• Your assignment:
Give a faithful, exact copy of all entries, minus the images.

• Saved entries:
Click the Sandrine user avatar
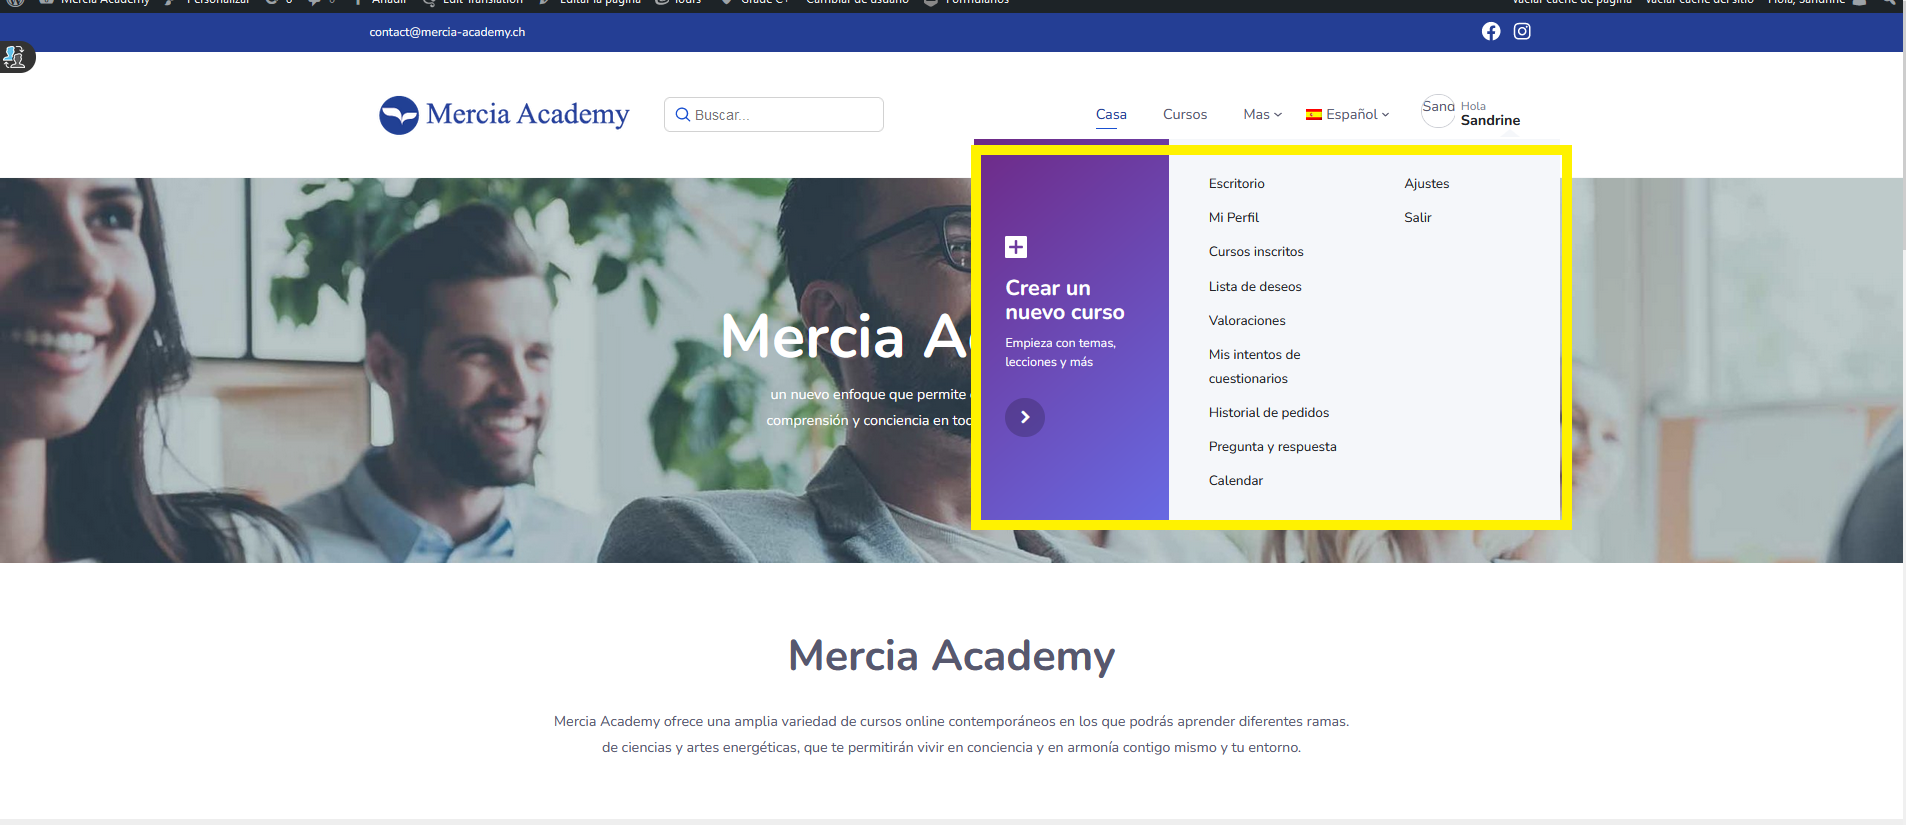The image size is (1906, 825). point(1438,111)
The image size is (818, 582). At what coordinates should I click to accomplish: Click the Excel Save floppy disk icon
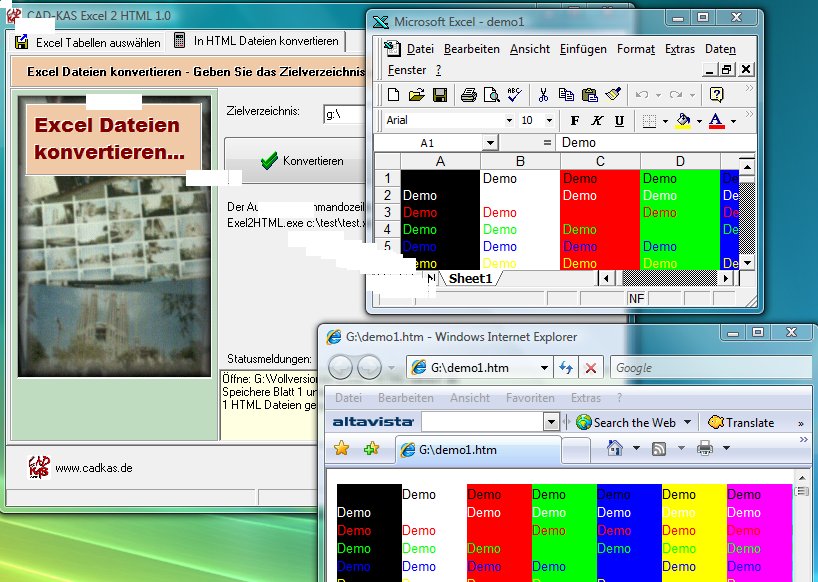click(439, 95)
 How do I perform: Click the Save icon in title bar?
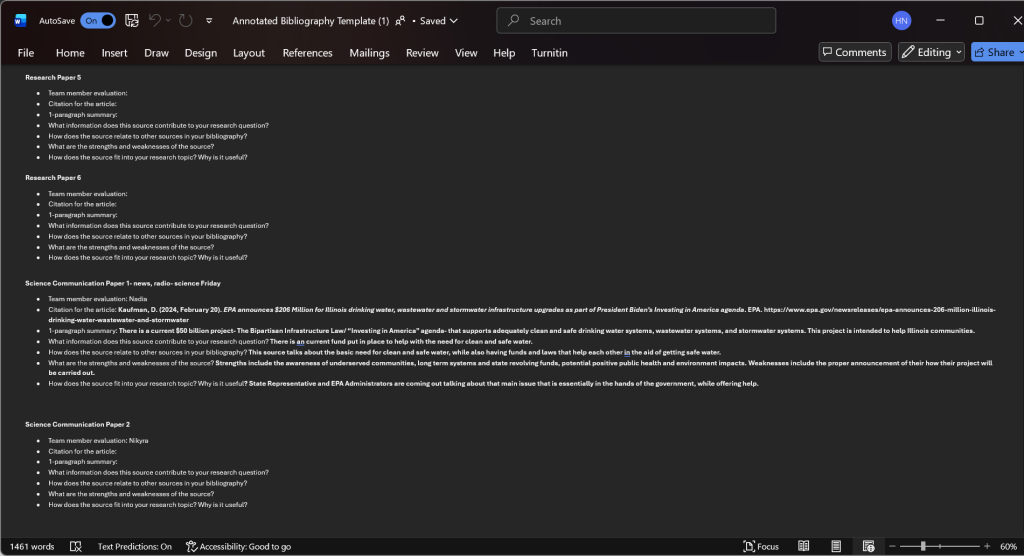point(131,20)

• Reply:
Click the Sandrine user avatar
The image size is (1906, 825). point(1438,111)
The image size is (818, 582). At what coordinates should I click to accomplish: Click the Excel Save floppy disk icon
click(439, 95)
 How do I perform: Click the Save icon in title bar?
point(131,20)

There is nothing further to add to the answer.